Cinquant’anni.
Un arco di tempo che, nella sua apparente brevità, si erge come un monumento alla perdita e alla persistenza della memoria.
Il 2 novembre 1975, la luce di Pier Paolo Pasolini si spense brutalmente sull’idroscalo di Ostia, un luogo liminale, un confine tra terra e mare, un’immagine che si accorda perfettamente con l’intellettuale che lo abitava.
La sua morte, a soli 53 anni, non fu semplicemente un evento tragico; fu un trauma per la cultura italiana, un punto di rottura che ha lasciato irrisolti interrogativi e un senso di incompiutezza palpabile.
Pasolini, figura poliedrica e scomoda, fu poeta capace di trasfigurare la realtà in versi di potenza evocativa, scrittore che indagò le contraddizioni dell’Italia del boom economico e del sottoproletariato, autore di opere cinematografiche innovative e provocatorie, regista che dipinse un affresco crudo e viscerale della periferia romana, abitante marginale e voce profetica.

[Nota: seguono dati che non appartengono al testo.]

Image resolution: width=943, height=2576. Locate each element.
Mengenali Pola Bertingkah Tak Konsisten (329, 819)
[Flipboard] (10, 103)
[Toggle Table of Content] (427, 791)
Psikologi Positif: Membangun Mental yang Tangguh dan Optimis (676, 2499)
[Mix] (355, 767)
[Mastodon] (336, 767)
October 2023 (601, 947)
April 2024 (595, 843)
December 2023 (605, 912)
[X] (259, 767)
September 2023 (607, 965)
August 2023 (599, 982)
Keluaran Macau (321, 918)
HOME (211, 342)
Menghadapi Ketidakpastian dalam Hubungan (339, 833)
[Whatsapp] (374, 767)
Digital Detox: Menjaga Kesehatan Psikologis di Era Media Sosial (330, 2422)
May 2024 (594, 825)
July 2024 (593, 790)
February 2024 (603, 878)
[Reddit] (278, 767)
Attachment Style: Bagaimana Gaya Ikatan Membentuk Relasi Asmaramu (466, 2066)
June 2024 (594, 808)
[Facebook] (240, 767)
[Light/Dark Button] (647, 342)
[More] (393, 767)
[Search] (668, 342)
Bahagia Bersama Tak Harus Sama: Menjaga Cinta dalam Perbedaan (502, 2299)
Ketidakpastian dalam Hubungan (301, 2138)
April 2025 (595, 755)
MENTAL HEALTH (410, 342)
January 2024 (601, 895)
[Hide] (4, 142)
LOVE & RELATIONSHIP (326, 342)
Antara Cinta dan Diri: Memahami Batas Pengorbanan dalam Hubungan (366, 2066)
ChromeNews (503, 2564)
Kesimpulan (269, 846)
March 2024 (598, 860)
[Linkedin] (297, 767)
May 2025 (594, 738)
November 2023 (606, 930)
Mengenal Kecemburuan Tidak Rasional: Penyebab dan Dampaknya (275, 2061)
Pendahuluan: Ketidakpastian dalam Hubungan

La sua opera, profondamente radicata nella realtà sociale e politica del suo tempo, rimane attuale e stimolante, capace di interrogarci sulle disuguaglianze, la perdita di valori, la decadenza morale e la violenza che insidiano la società contemporanea.
Le circostanze della sua morte, avvolte in un alone di mistero, hanno amplificato la sua figura mitica.
Le indagini, i processi, le revisioni, le teorie contrastanti hanno contribuito a mantenere viva la polemica e a sollevare dubbi sulla verità dei fatti.
Chi fu il responsabile? Fu un delitto passionale, un regolamento di conti, un’eliminazione mirata? Le risposte rimangono elusive, lasciando spazio a interpretazioni diverse e alimentando il dibattito.
In questo cinquantesimo anniversario, l’Italia si raccoglie in una serie di iniziative commemorative che spaziano dalle mostre documentarie agli incontri letterari, dai convegni scientifici alle proiezioni cinematografiche.
Da Ostia, luogo del suo ultimo viaggio terreno, a Casarsa della Delizia, dove riposa, l’eco della sua voce risuona ancora, invitandoci a riflettere sul suo messaggio, sulla sua opera e sul significato della sua scomparsa.
Non si tratta solo di ricordare un intellettuale scomparso, ma di riappropriarci di un patrimonio culturale inestimabile, di una prospettiva critica e disincantata che ci permette di comprendere meglio il nostro presente e di guardare al futuro con maggiore consapevolezza.
Il silenzio che lo avvolge, dopo cinquant’anni, è assordante; e richiede che noi, eredi della sua eredità intellettuale, continuiamo a interrogarci, a denunciare, a sognare, come lui ci ha insegnato a fare.